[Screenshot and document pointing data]
#####

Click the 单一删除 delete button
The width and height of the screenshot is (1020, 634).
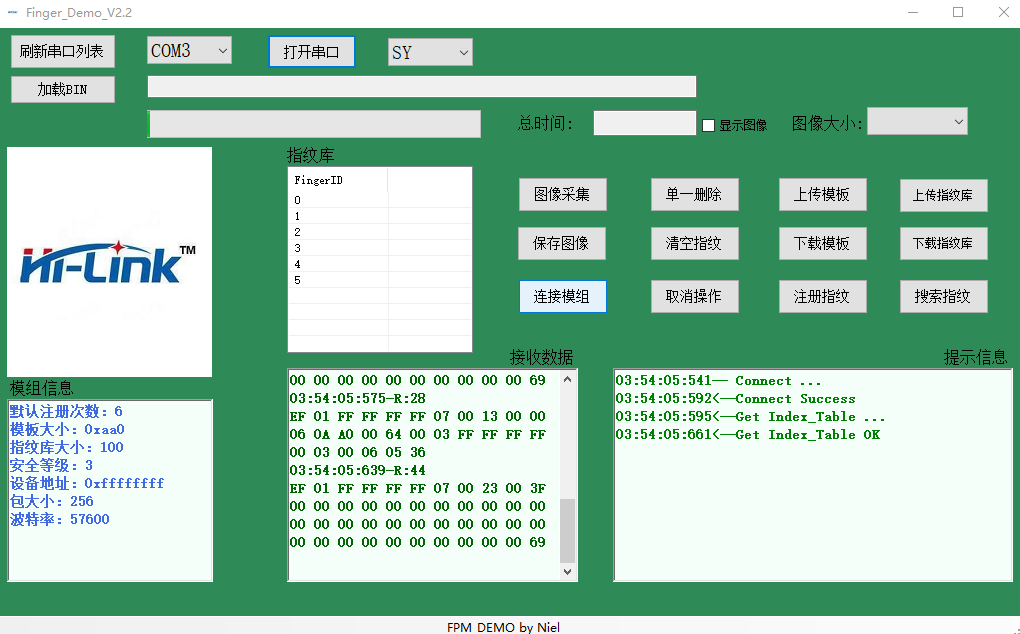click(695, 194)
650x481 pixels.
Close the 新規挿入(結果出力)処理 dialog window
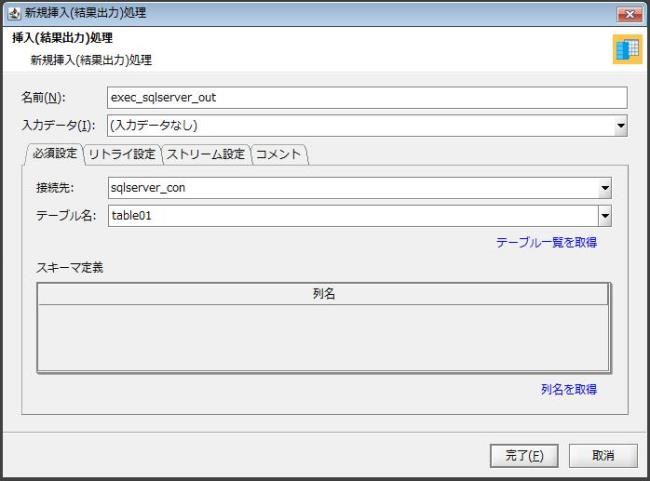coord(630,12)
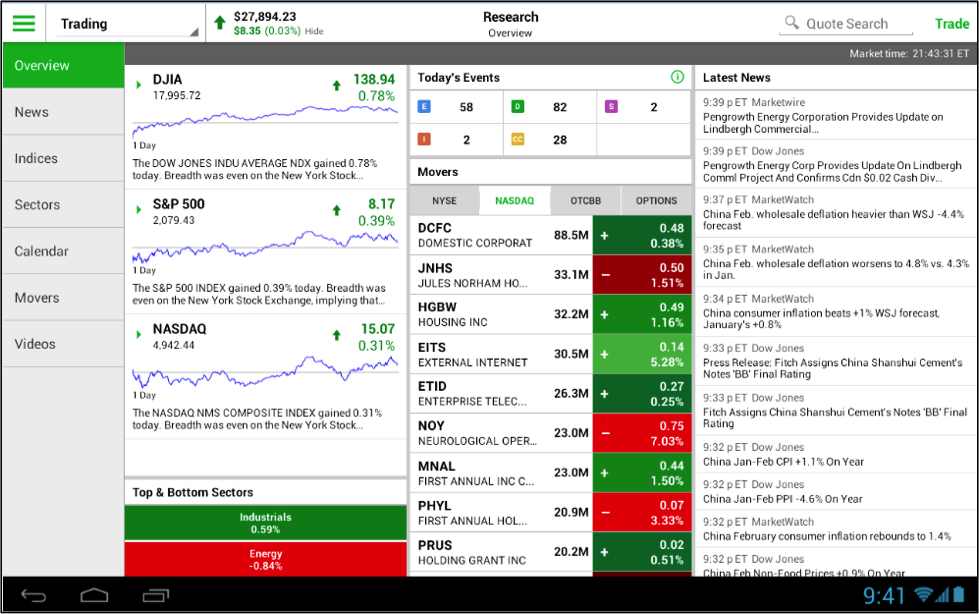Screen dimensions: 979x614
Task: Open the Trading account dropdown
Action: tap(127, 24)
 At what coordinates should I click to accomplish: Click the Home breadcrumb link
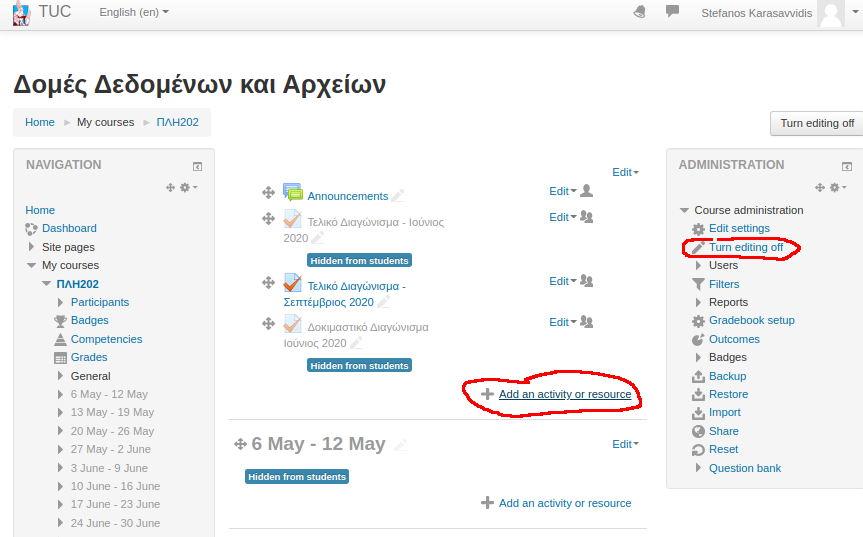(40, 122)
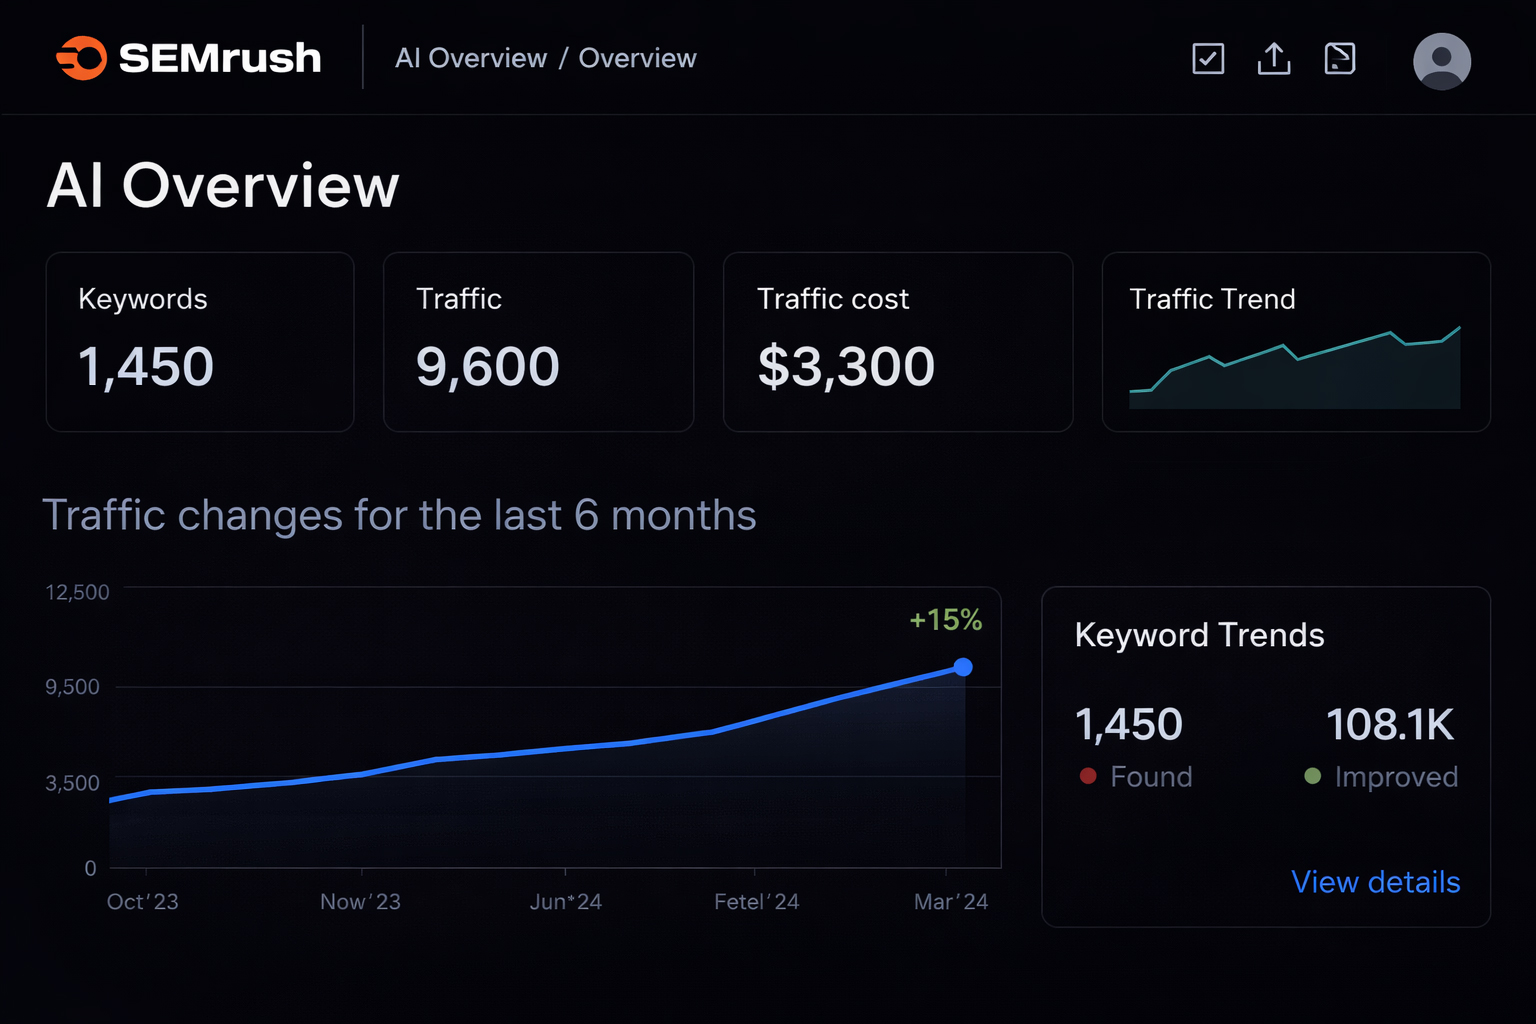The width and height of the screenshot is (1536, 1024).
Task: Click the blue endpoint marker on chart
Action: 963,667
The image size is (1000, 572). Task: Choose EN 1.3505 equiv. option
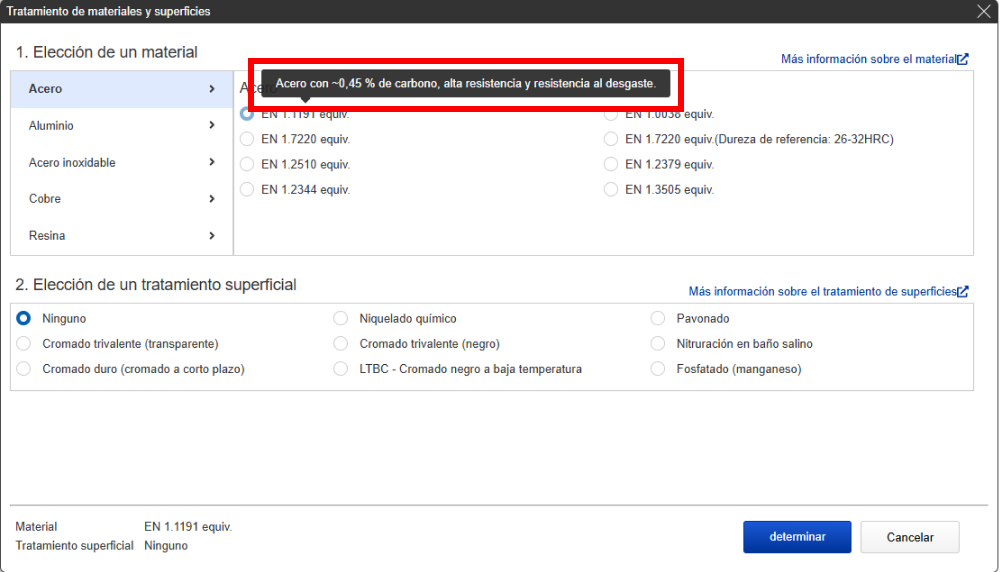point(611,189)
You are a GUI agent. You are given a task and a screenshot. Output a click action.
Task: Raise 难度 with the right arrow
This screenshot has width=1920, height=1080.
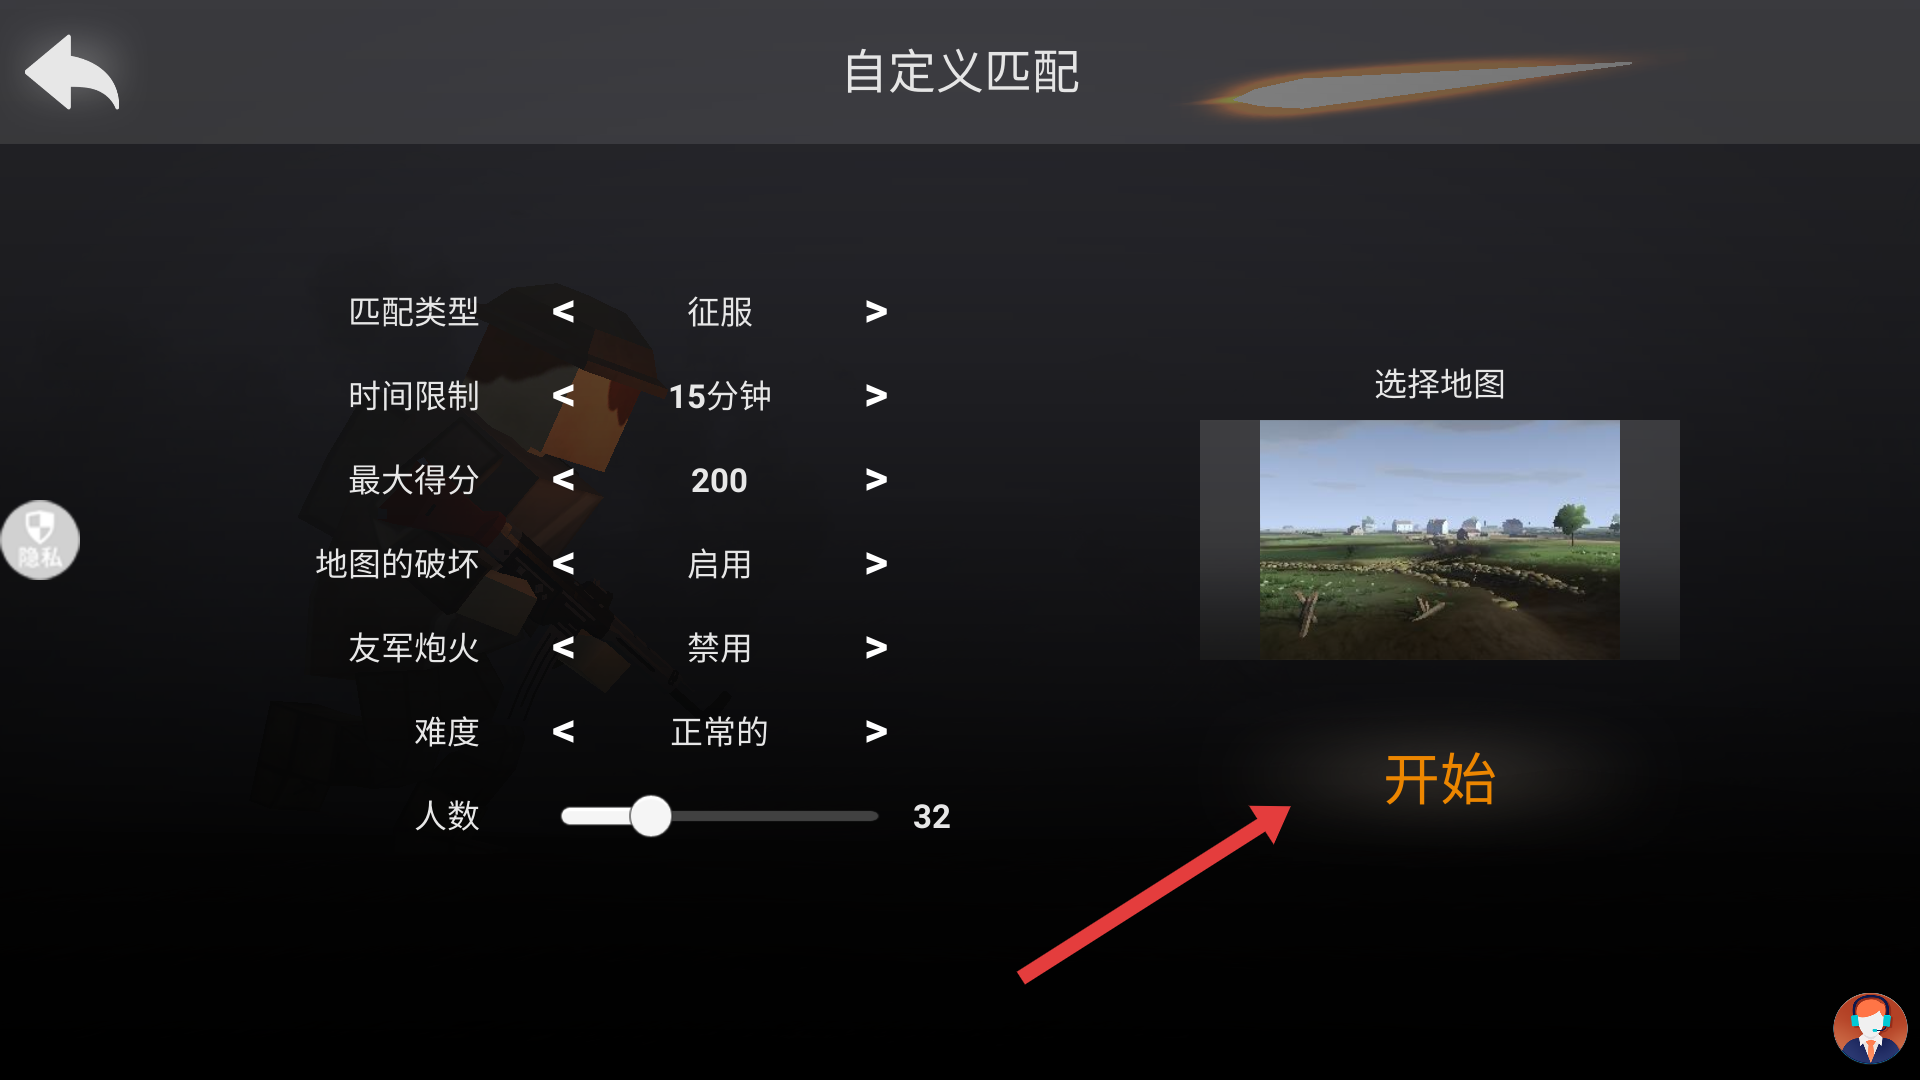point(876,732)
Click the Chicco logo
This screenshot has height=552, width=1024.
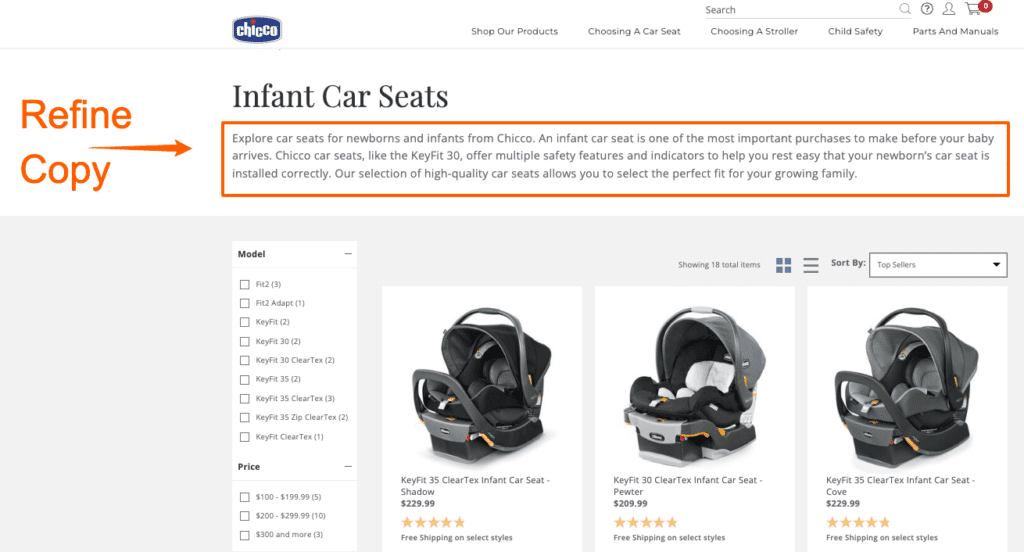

#####

● WHAT IS EXPECTED
Reproduce every line of the data above word for word, omitting the pictures.

● TASK RESULT
Click the 单一删除 delete button
The width and height of the screenshot is (1020, 634).
click(695, 194)
650x481 pixels.
Close the 新規挿入(結果出力)処理 dialog window
coord(630,12)
Screen dimensions: 979x614
Task: Open the Trading account dropdown
Action: tap(127, 24)
 At what coordinates should I click to accomplish: Click the Home breadcrumb link
(40, 122)
The width and height of the screenshot is (1536, 1024).
Task: Click the blue endpoint marker on chart
Action: 963,667
The image size is (1000, 572). Task: Choose EN 1.3505 equiv. option
point(611,189)
You are a GUI agent. You are given a task and a screenshot. Output a click action.
Task: Raise 难度 with the right arrow
This screenshot has width=1920, height=1080.
point(876,732)
Click the Chicco logo
This screenshot has height=552, width=1024.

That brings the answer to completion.